### YOUR GOAL
Print the listing below again without changes, beginning at the line containing "You are a GUI" and continuing through the end of the listing, and leave out the pictures.

[Start of RECORDS SUPPLIED]

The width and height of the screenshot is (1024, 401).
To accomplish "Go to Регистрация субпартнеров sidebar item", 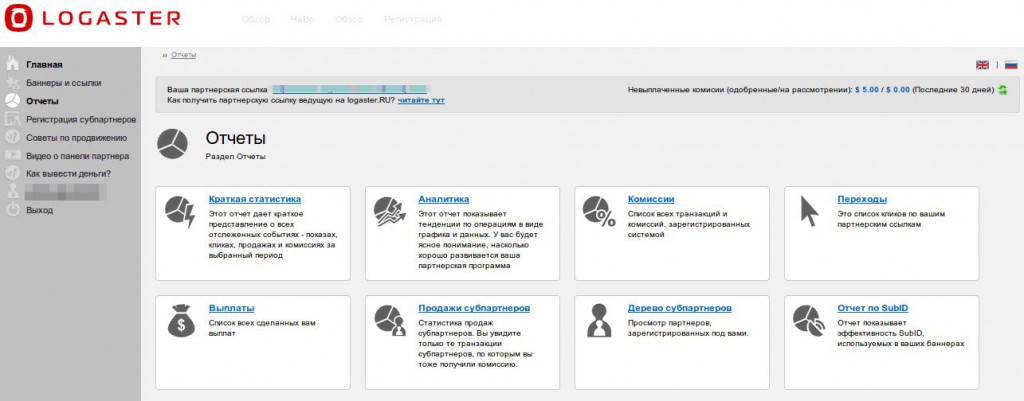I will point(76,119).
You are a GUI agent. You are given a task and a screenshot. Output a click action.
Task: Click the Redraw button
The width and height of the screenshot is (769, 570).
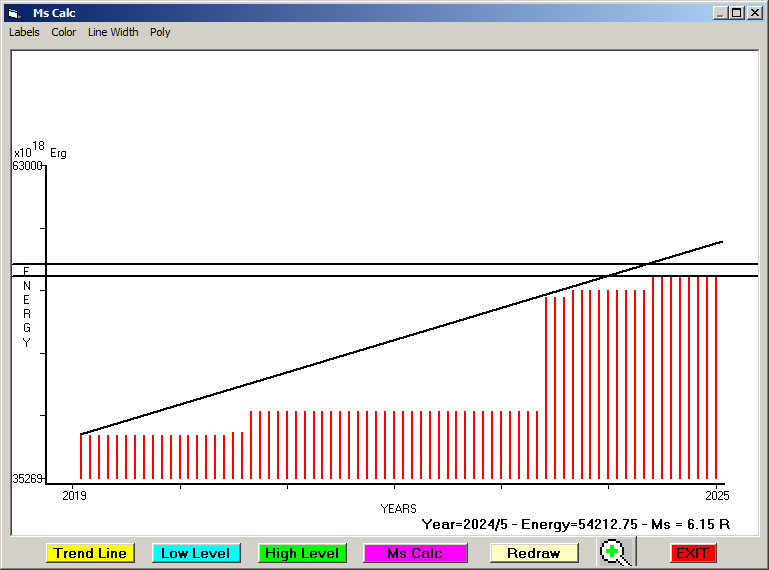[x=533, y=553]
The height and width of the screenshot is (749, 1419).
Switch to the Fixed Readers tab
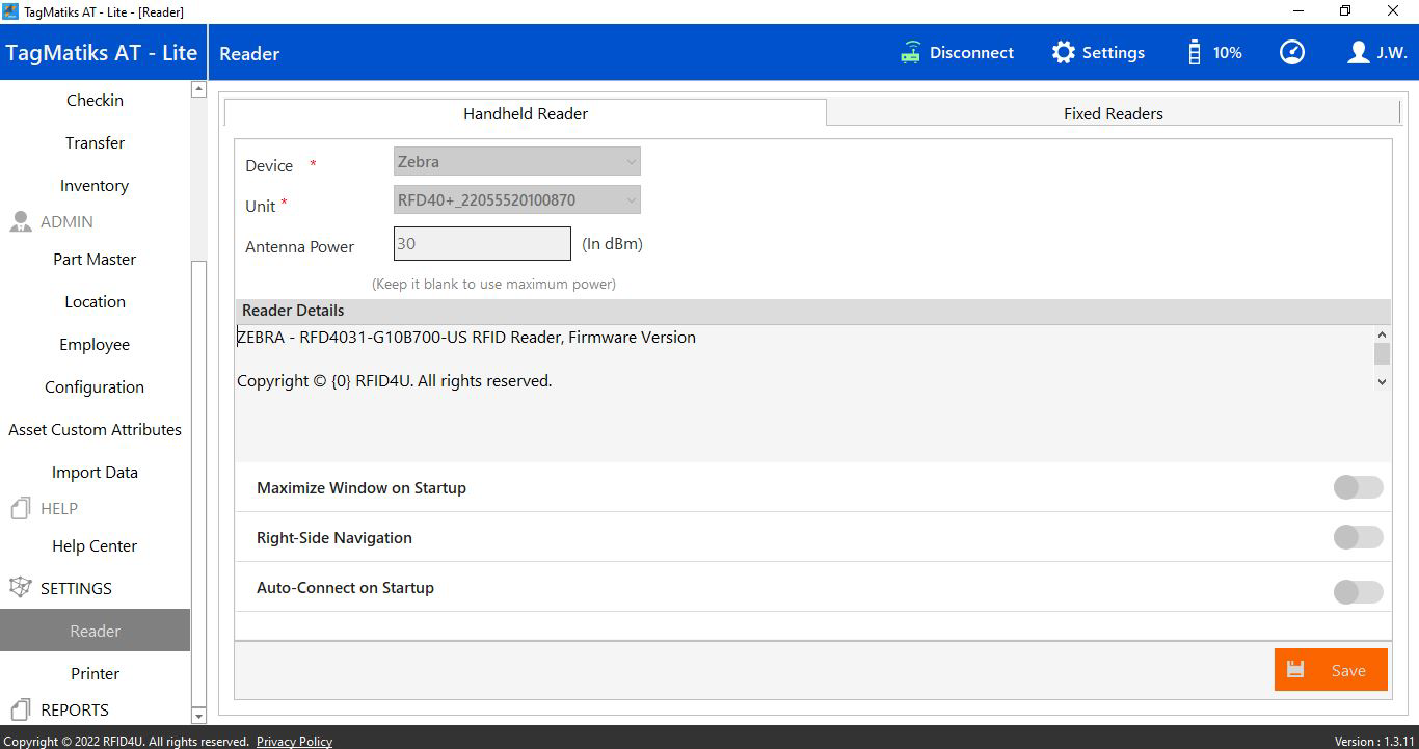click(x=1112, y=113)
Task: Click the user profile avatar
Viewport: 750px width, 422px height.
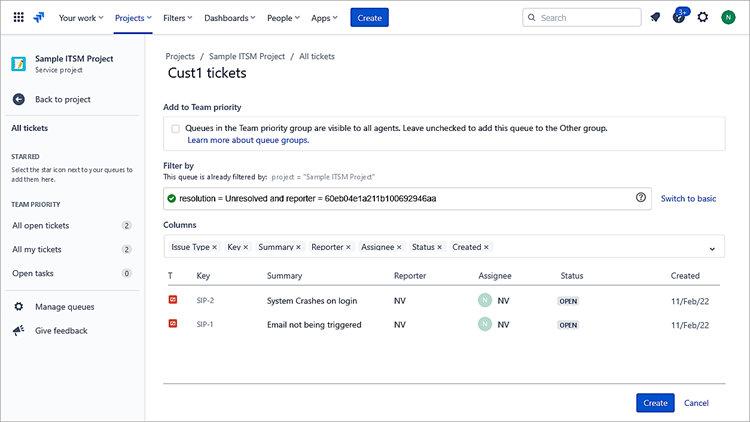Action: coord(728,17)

[End of RECORDS SUPPLIED]

### TASK RESPONSE
You are a GUI agent. You are given a task and a screenshot. Output a click action.
Task: Click the Redraw button
The width and height of the screenshot is (769, 570).
[x=533, y=553]
The height and width of the screenshot is (749, 1419).
Switch to the Fixed Readers tab
click(x=1112, y=113)
Task: Click the user profile avatar
Viewport: 750px width, 422px height.
Action: coord(728,17)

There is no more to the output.